▶ Supplied text:
::::::::

Early yesterday, Rolling Stone published an explosive report alleging that two of the people who helped plan the January 6 “Stop the Steal” protests had extensive planning meetings with members of Congress or their staff. These two organizers appear to be cooperating with the January 6 Select Committee, the congressional task force investigating the Capitol attack, which is more than I can say for most of the Trump cronies who actually served in government.
According to the report, the organizers claim that they met directly with Representatives Marjorie Taylor Greene and Paul Gossar as well as with the staff of Representatives Mo Brooks, Lauren Boebert, Andy Biggs, Louie Gohmert, and Madison Cawthorne. The witnesses say that Gossar went so far as to offer them “blanket pardons” in an unrelated matter in an effort to encourage them to go forward with the protest.
Finding out what these congresspeople knew, and when they knew it, about plans to storm the Capitol on January 6 is essential information. It’s critical to “establish[ing] the truth of that day,” as Nancy Pelosi said when she announced the formation of the Select Committee back in June. But Congress shouldn’t be the only entity looking into these claims. A congressional report is not a proportional response to a violent attack on the government, no matter how damning that report might turn out to be.
The Department of Justice should be leading the criminal investigation into the attack on the Capitol. That is the entity that can not merely catalog but actually punish the insurrectionists.
Congress’s role is oversight and lawmaking. It is therefore entirely appropriate for its members, through the Select Committee, to subpoena documents and testimony to try to understand what happened. That helps them serve their function of proposing and passing new laws so that it can’t happen again.

::::::::

▶ Material shown:
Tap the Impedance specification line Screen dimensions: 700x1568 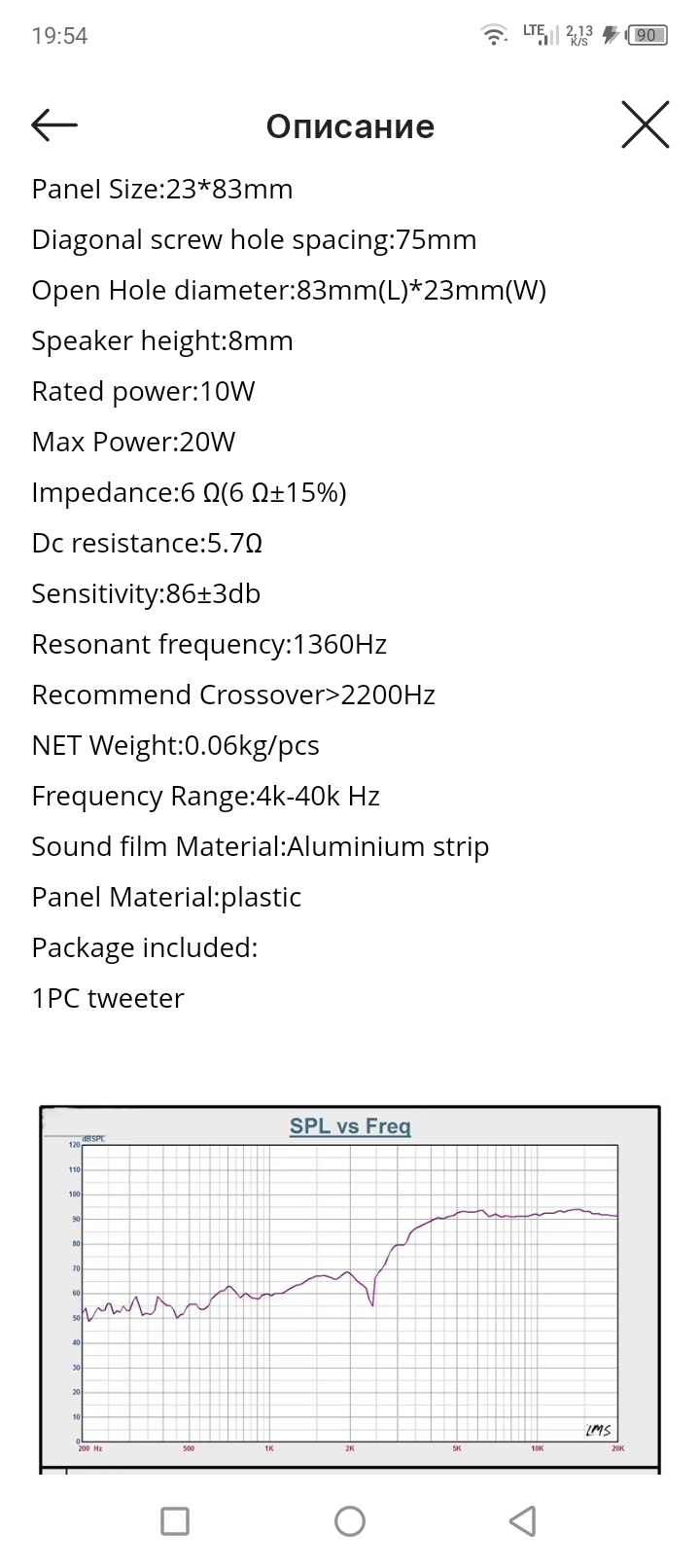point(189,492)
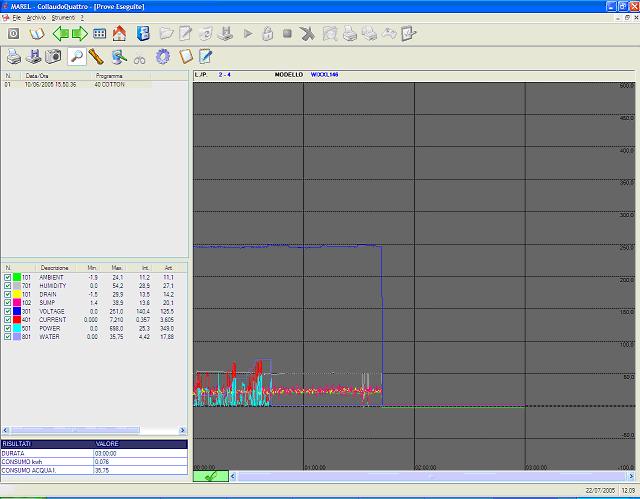Click the red CURRENT color swatch

click(x=17, y=320)
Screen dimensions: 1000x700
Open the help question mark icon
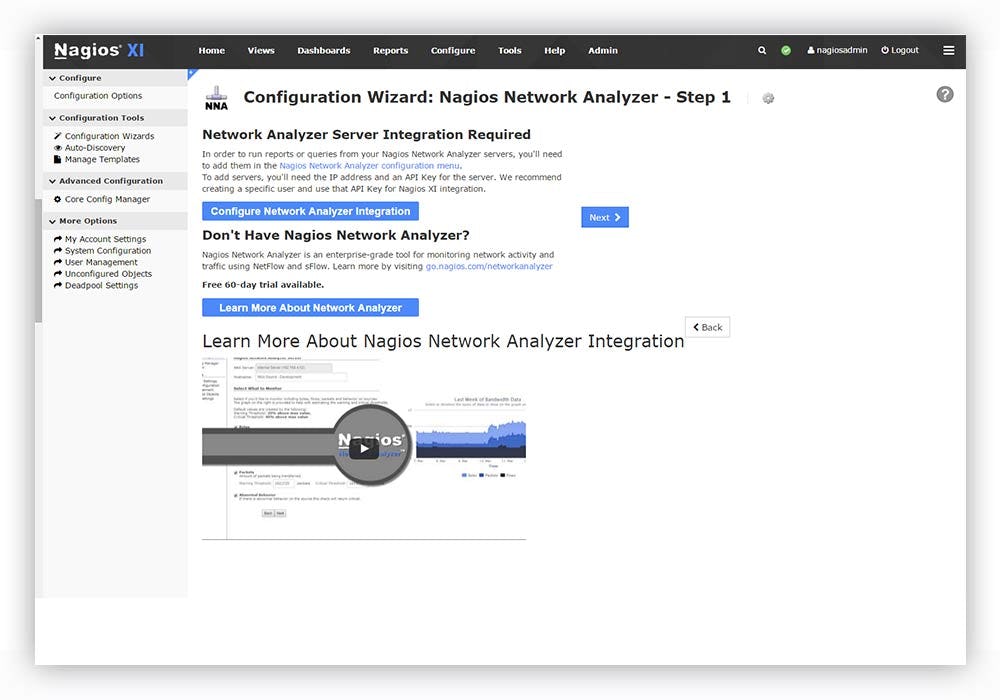pos(944,94)
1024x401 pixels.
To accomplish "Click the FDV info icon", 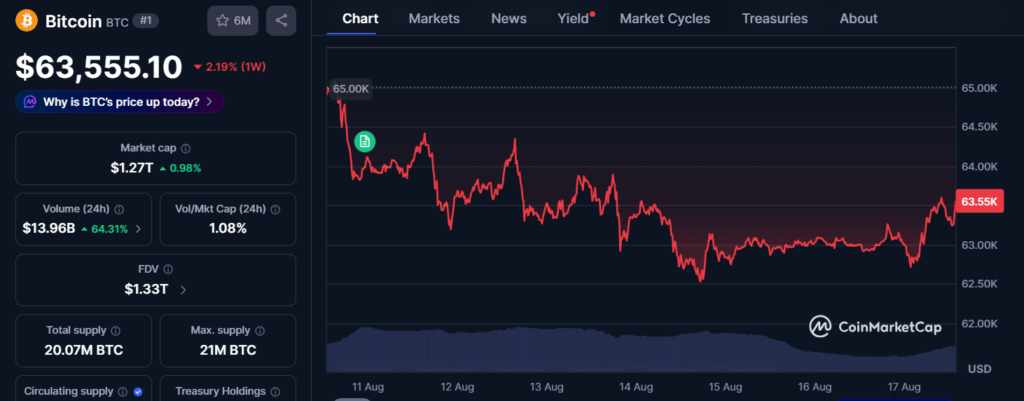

::::::::

▶ Tasks to perform:
[1] According to the commentary on the January 6 investigation, which entity should be leading the criminal investigation into the attack on the Capitol?
[2] Continue the commentary on the January 6 investigation from its last sentence.
The rows are not needed for anything here.

▶ Answer section:
[1] The Department of Justice.

[2]
But accountability for any crimes that happened that day is a different matter. So is any investigation into the larger criminal conspiracy that came to fruition that day. Both are supposed to come through Justice and its subordinate investigations division, the FBI.
The problem is, Attorney General Merrick Garland and FBI Director Christopher Wray don’t seem to have the stomach for all that. Oh sure, they’ll go after the small people. They’ll prosecute the dude with the horns and charge the guy with the cattle prod. But when it comes time to prosecute the powerful—the congresspeople and the financiers who aided and abetted the insurrection—Garland and Wray have shown no desire to take on that challenge.
We know the Justice Department is shirking its responsibilities and leaving Congress to do all the heavy lifting, because we have a good idea of whom its investigators haven’t interviewed. There is no credible way to investigate the events of January 6 unless investigators talk to key players like Steve Bannon, former White House chief of staff Mark Meadows, and others in the Trump orbit (like Don Jr.) who may have played a role in planning the event. Any investigation that was seriously committed to getting to the truth would have already interviewed Mike Pence, key congresspeople’s staffs, and the congresspeople who had telephone conversations with Trump on the day of the coup attempt.
We know the Justice Department hasn’t done this work, because if it had, at least some of these figures would be complaining and rending their garments all over Fox News. Do we think Bannon would be defying the Select Committee subpoena if he had already complied with one from the FBI? Of course not. Because if he had defied an FBI request for documents and testimony, he’d be in jail already, without having to take a pass through Congress.
The failure of the DOJ to investigate the planning of the putsch is all the more shameful given the publicly available evidence that the insurrectionists may have had help on the inside. For instance: the people who sacked the Capitol made a beeline for the Senate parliamentarian’s office. Pictures after the putsch showed that the office had been ransacked. The location of that office is not obvious; it’s one of those places that is hard to find unless you’ve been there before. But the insurrectionists somehow got there and began looking for the hard copies of the electoral votes that Congress was meant to certify that day. Had they gotten their hands on those votes, even for a moment, they would have broken the chain of custody of the Electoral College count and at least delayed the certification of the election, as was their goal.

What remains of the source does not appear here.